Restoration, conservation or renovation?

I am proud to have been trusted with a wonderful old book by a client. It is an 1858 copy of Pilgrim’s Progress by John Bunyan. This small volume is bound with a cloth binding sewn onto recessed cords as was a common practice at the time for such affordable books. However, what makes this copy particularly special is the fact that it has some lovely inscriptions in the front. The more romantic of us might think that it is Dorothy Wordsworth but sadly the dates don’t quite work as the signature is dated 1860 and Dorothy died in 1855

However, we can trace the family well. A Dora Wordsworth was born in Westminster in 1852 to Canon Wordsworth. She married Edward Leeke and they had a child, Esther Mary Sophia Leeke whose name is also in the book. It is lovely to see this book being passed down the generations as the inscription seems to imply this was a gift from her mother Dora. Books can hold that special place in families whether it is a book such as this which Dora possibly found great meaning in when she was young or a family bible which has records of the life events of generations of a family contained within it.

The main question to ask when approaching a book like this is whether we should restore, conserve or renovate the book. The final decision is of course down to the owner of the book but the approach will be very different depending upon what is to be done.

There are a number of definitions of these terms and they can mean different things in different contexts but on the whole I approach this in the following way.

Restoration is bringing an object back to how it looked when new but using old materials where appropriate and trying to retain as much of the original as possible.
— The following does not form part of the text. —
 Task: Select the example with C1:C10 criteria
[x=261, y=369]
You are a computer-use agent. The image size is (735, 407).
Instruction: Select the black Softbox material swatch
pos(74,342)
Renovation is again trying to bring the object back to how it looked when new but also using more modern materials; when finished it would look the same as it did when Dora was first given the book. Finally, conservation is conserving the object as it is now so that it doesn’t deteriorate further and can be kept for future generations. Conservation can also include making improvements to the object to make is useful again but it would still retain all of its old materials.

In this case the client wants to follow a conservation route which I think is absolutely right. It would be wrong to put new cloth covers on for example and new fly sheets. However, the books is currently delicate and almost impossible to handle without more bits falling off so it needs some level of restoration if it is to be readable as a book again.

I hope to report progress of the book as it progresses on these pages so there should be more to come!